2.)- Actuar de buena fe. Se entiende que se actúa de buena fe cuando:

– Se haya intentado llegar a un acuerdo extrajudicial con los acreedores

– La situación de insolvencia no haya sido provocada de manera voluntaria

– No haberse acogido a la Ley de la Segunda Oportunidad en los diez años anteriores

– No se hayan cometido delitos económicos

– No se haya rechazado una oferta de trabajo siempre y cuando la misma sea adecuada a la capacidad de la persona

3.-) Asimismo, las deudas no han de ser superiores a 5 millones de euros.

El procedimiento:

Si se cumplen los requisitos anteriores, podremos acceder a este mecanismo siendo que el procedimiento se divide en dos fases: la fase extrajudicial y la fase judicial.

FASE EXTRAJUDICIAL:

Dicha fase también es conocida como “acuerdo extrajudicial de pagos”, y consiste básicamente en negociar con los acreedores la forma en que se devolverán las deudas.

PASO 1:

A efectos prácticos, debe rellenarse un formulario en el cual deben responderse a unas cuestiones sobre la situación económica y personal.

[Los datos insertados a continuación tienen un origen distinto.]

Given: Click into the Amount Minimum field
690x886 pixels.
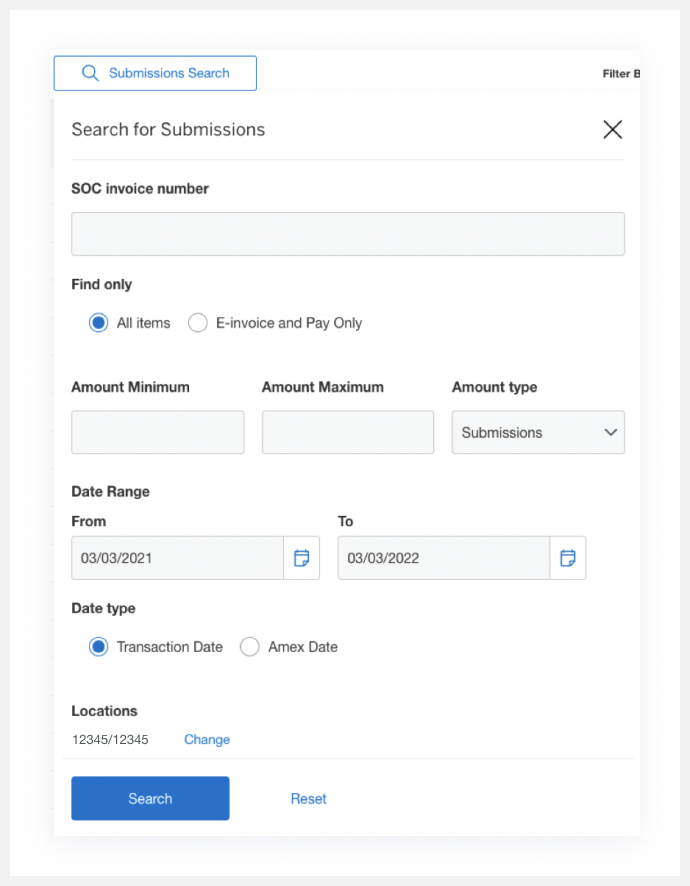Looking at the screenshot, I should pos(157,433).
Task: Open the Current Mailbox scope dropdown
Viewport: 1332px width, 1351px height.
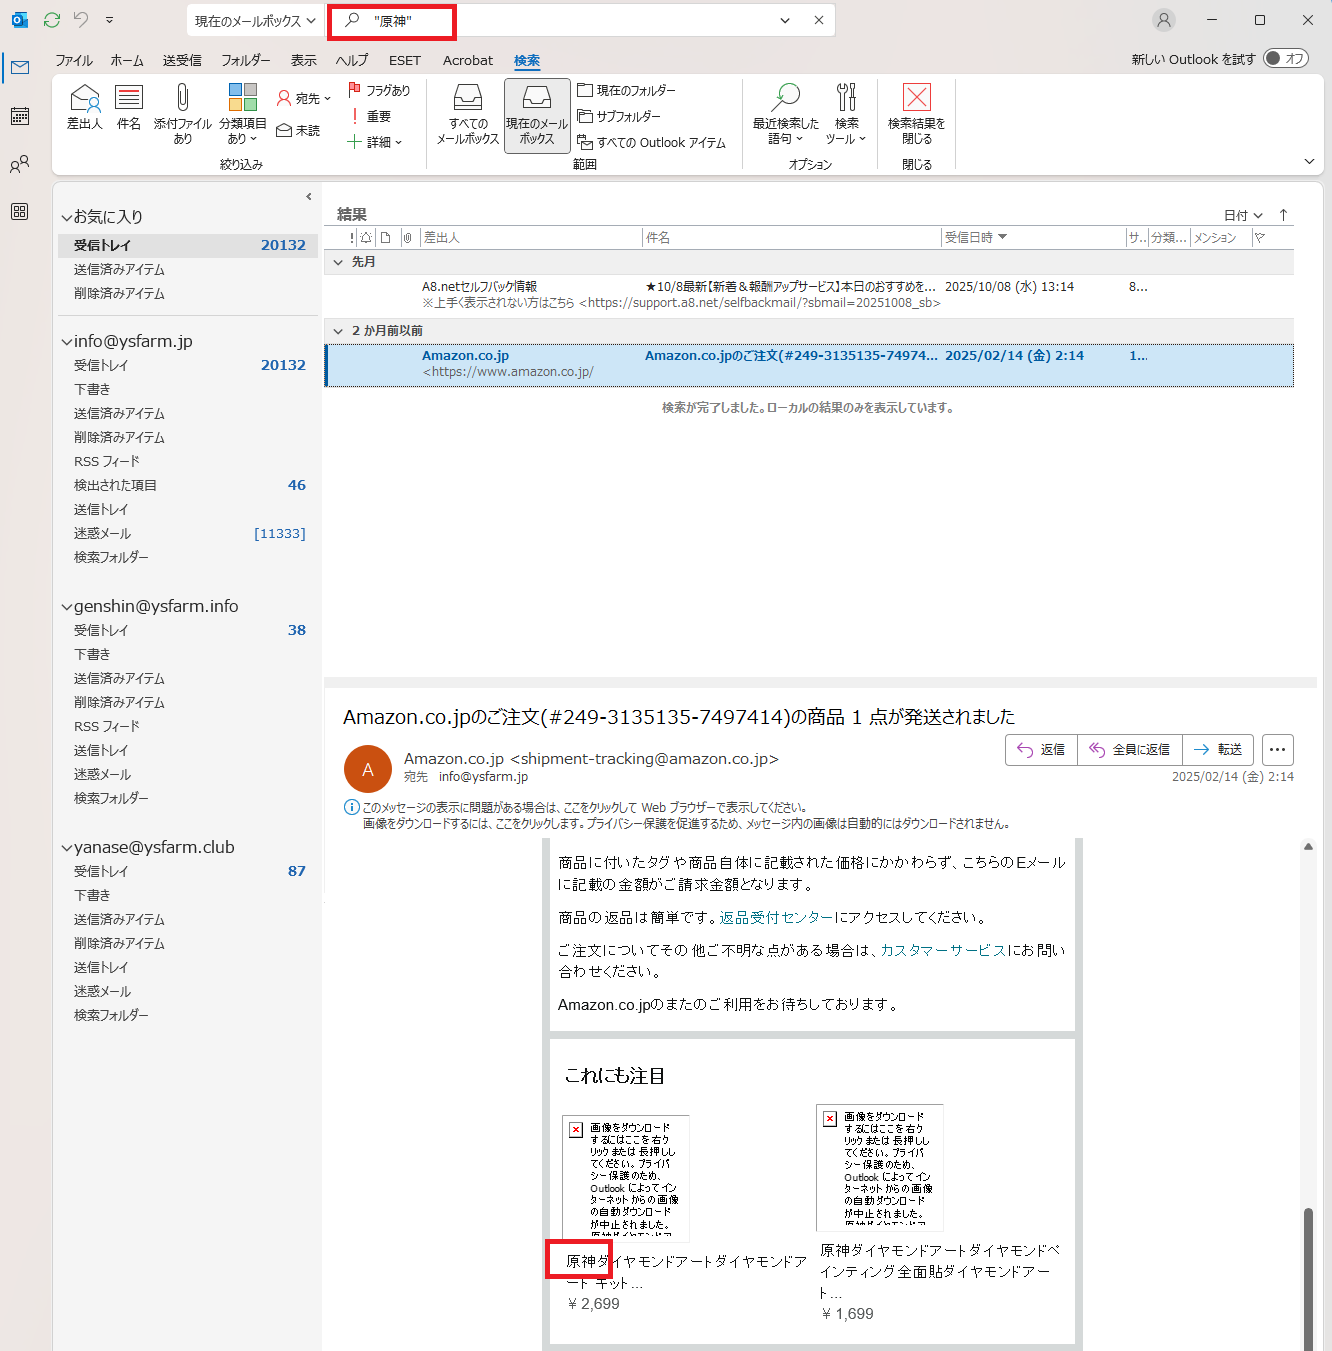Action: (x=254, y=21)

En concreto, el importe global de las deudas, lista de acreedores, el importe del patrimonio (si se tiene vivienda, vehículos, seguros, etc), cuánto dinero se tiene en el banco, cuáles son los gastos mensuales, si se tiene personas a cargo, etc.

Es importante no falsear ni ocultar información pues ello tendrá consecuencias negativas.

PASO 2:

Dicho formulario se deberá entregar al Notario junto a la documentación pertinente (últimas nóminas, declaración de IRPF, certificado de titularidad del Banco, certificado de antecedentes penales, etc.)

PASO 3:

Se formaliza una escritura ante Notario, y éste último llama a un “mediador concursal” para que intervenga en el proceso. Aquí se plantean dos escenarios: cuando el mediador concursal acepta el cargo y cuando no lo acepta.

PASO 4:

– En caso de que el mediador concursal acepte el cargo, se abrirán las negociaciones con los acreedores. Aquí es aconsejable contar con un Abogado especialista en negociar que facilite la adopción de un buen acuerdo. Así, se podrá plantear un plan de pagos consistente en una reducción de las deudas, fraccionamiento o aplazamiento de las mismas, etc, y los acreedores podrán aceptarlo o no.

Si los acreedores aceptan, se cerrará el Acta Notarial y habrá que cumplir con el acuerdo establecido. Si no se llega a ningún acuerdo, se podrá acudir a la segunda fase, que explicaremos más adelante.

– En caso de que el mediador no acepte el cargo se cierra el Acta y habrá que acudir a la segunda fase, la vía judicial.

En la mayoría de las ocasiones se da este supuesto y ello es porque la retribución de los mediadores concursales es bastante baja, lo cual conlleva a que rehúsen a su nombramiento cuando son llamados por el Notario.

Como opinión personal, resulta más beneficioso que no se consiga un mediador concursal pues se puede ir a la fase judicial para la obtención de la segunda oportunidad solicitando la cancelación de las deudas al Juez.

2) FASE JUDICIAL

En esta fase se presenta al Juzgado una “solicitud de concurso de acreedores”. Y, una vez concluye el mismo, cuando resultan insuficientes los bienes para pagar las deudas, se solicita al Juez la cancelación de las mismas, de modo que será el Juez quien verá y analizará toda la información y decidirá en última instancia si otorga el beneficio de la cancelación de las deudas.

Debe destacarse que las deudas con la Seguridad Social y con Hacienda no quedarán en ningún caso canceladas totalmente; no obstante, desde el año 2.019, tras una sentencia dictada por el Tribunal Supremo, pueden ser canceladas hasta el 70% si así lo decide el Juez.

Por otro lado, por lo que se refiere a las viviendas e hipotecas, existe la “dación en pago” que consiste en la posibilidad de perder la casa (dependiendo de la cuantía de la deuda) pero, a cambio, la deuda queda cancelada. Ello puede resultar una buena solución pues recordemos que, antes de que existiera esta Ley, muchas familias se encontraban que perdían la vivienda, y, además, seguían debiendo dinero al banco.

Por último, debe advertirse que es un proceso lento y costoso; y se precisa de la intervención de Notario, Mediador Concursal, Abogado, Procurador y Juez en última instancia. No obstante, puede merecer la pena si finalmente se cancelan todas las deudas.